::: Data
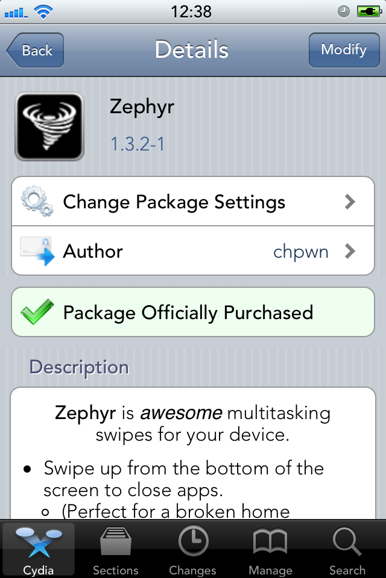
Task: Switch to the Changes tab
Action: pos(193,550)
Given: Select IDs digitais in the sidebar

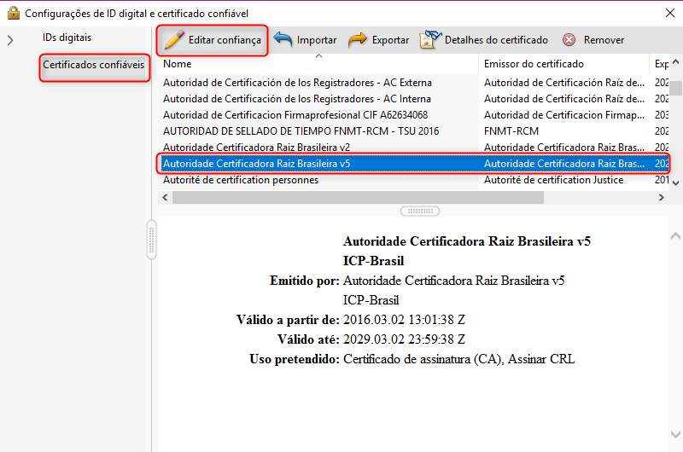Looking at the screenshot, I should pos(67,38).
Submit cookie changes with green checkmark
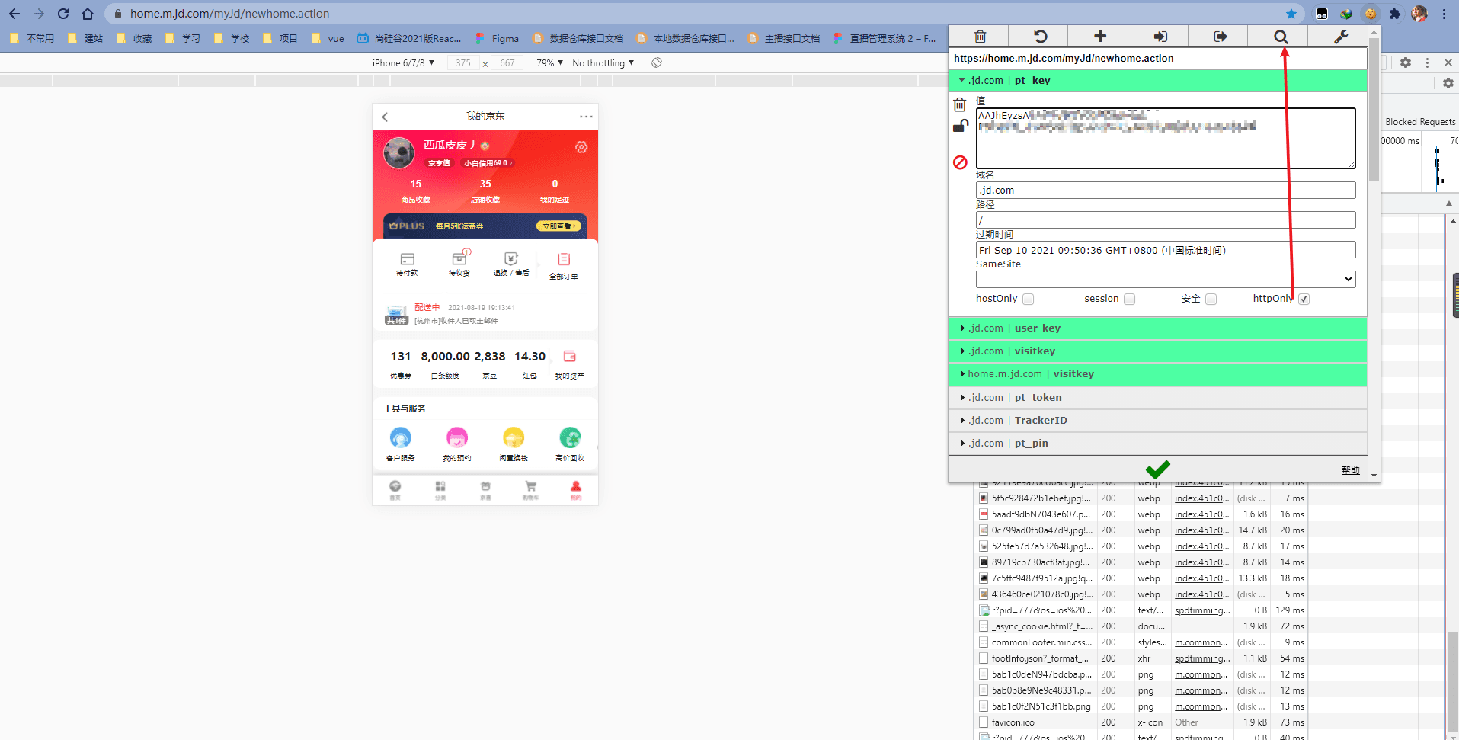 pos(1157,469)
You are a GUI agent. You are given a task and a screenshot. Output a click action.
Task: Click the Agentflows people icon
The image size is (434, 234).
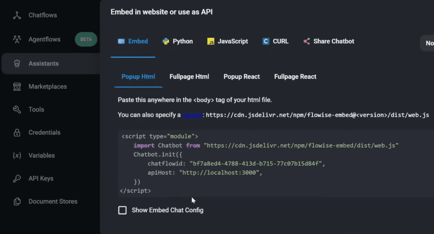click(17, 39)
::::::
::: Data
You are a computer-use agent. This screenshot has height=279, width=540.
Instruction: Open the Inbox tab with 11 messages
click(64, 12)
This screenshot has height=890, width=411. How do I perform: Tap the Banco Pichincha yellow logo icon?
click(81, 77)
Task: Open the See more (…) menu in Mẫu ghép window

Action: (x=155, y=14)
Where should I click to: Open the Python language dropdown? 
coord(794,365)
::::::
::: Data
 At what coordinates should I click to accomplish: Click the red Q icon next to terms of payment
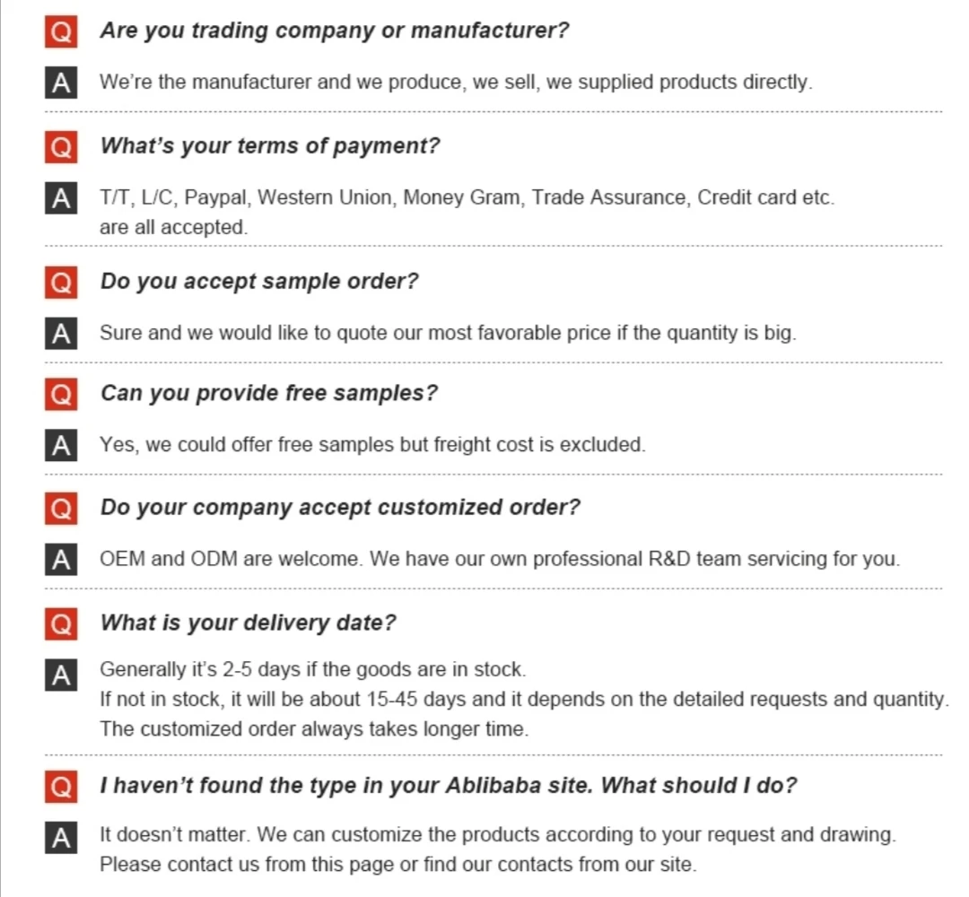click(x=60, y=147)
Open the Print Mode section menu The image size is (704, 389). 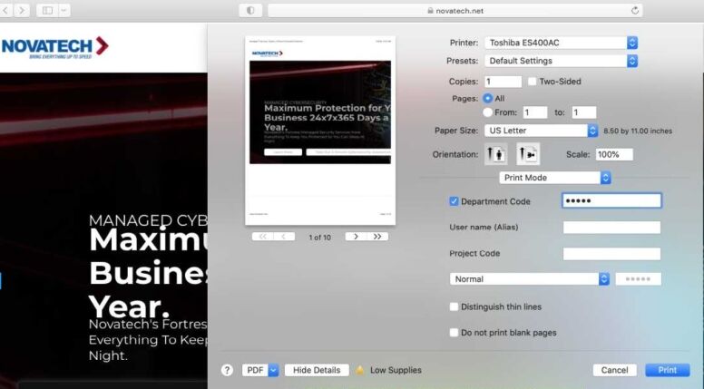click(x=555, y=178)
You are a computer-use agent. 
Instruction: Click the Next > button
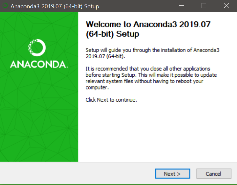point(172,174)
::::::
What needs to be done: Turn the records starting at the line containing "Task: Open the" and ending at the line containing "coord(794,365)" into a two-column CSV with the headers request and answer. Give one row per record, with each field in quotes and any line breaks replaced by spaces.

Written solution:
request,answer
"Task: Open the See more (…) menu in Mẫu ghép window","Action: (x=155, y=14)"
"Where should I click to: Open the Python language dropdown?","coord(794,365)"